KOLBERT: And I think that the value...

KELLY: Yeah.

KOLBERT: You know, a species could be looked at as an answer to the question of, how do you survive on planet Earth? And so every species, it seems to me, once again, has an intrinsic value. I should also point out that the Devils Hole pupfish was one of the first species listed under the Endangered Species Act. And the Endangered Species Act - once you get listed, it demands what's called a recovery plan. So that's sort of the proximate reason for why these efforts are being made. But I think the more profound reason is because we shouldn't go around sort of burning down the library of life.

KELLY: Your last book, Elizabeth Kolbert, won the Pulitzer Prize, which I mention to underscore that you have a big platform, a whole lot of people who will be paying attention to what you write. What is your hope for the impact of this new book?
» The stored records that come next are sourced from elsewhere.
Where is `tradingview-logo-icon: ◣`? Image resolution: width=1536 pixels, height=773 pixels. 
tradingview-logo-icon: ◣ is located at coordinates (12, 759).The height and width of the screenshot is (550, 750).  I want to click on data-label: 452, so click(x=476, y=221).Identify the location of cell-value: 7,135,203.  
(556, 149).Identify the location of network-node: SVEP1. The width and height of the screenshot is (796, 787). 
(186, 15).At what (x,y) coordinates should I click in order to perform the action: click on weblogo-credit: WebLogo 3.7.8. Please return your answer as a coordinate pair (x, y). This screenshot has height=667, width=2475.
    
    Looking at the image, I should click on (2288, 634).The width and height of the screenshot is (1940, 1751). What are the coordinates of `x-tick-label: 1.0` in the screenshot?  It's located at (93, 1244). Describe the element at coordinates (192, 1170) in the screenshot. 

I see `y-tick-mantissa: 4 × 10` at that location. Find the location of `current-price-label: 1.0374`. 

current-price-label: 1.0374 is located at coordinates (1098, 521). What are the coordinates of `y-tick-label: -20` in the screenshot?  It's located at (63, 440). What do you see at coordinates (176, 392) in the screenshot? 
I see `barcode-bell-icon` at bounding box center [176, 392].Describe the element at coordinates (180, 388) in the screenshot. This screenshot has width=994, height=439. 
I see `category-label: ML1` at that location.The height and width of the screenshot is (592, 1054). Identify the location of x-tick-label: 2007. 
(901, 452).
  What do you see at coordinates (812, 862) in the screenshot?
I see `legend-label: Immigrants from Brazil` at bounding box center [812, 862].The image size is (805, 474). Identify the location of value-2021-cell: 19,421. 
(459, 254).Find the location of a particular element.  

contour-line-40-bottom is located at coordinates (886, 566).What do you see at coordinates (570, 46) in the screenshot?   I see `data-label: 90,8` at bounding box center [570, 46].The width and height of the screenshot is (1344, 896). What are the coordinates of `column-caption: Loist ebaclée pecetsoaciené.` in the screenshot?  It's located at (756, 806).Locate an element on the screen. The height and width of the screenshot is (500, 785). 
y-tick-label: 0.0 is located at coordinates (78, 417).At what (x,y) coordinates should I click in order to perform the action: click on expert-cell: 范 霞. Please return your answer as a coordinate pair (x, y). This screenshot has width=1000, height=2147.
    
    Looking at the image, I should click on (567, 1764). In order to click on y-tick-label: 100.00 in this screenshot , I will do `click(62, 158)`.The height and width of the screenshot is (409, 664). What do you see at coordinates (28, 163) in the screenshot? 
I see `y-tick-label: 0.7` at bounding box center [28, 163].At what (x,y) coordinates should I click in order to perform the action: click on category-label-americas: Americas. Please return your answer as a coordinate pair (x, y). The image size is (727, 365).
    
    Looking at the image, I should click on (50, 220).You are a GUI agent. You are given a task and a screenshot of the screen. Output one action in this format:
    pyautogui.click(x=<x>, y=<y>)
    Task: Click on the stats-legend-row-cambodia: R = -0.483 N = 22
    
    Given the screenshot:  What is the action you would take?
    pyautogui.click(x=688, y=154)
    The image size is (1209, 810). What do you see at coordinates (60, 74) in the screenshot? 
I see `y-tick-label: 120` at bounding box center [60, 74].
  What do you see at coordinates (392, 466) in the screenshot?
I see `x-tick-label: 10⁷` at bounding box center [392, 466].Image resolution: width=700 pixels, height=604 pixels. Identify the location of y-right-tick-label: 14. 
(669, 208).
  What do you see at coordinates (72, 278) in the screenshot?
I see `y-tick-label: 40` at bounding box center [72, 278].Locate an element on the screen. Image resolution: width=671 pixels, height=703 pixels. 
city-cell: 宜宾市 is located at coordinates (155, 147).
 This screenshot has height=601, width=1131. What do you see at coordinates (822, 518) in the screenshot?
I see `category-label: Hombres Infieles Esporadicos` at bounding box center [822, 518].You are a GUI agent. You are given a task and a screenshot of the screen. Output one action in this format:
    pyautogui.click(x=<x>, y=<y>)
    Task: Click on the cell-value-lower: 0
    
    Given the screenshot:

KOLBERT: Well, the book is about sort of looking at a pattern that I see about the ways that we respond to these huge ecological problems that we are in the process of creating, have created. And the book is, you know, pretty open-ended about what we should do about this. I don't, you know, have prescriptions for how to solve all these problems. But I do want to draw attention to the way we have - the way we seem to be going about approaching these problems. And if we decide that, you know, we don't want to do that, then we better change course.

KELLY: Elizabeth Kolbert, thank you.

KOLBERT: Thanks so much for having me.

KELLY: She's a staff writer at The New Yorker and author of the new book "Under A White Sky: The Nature Of The Future."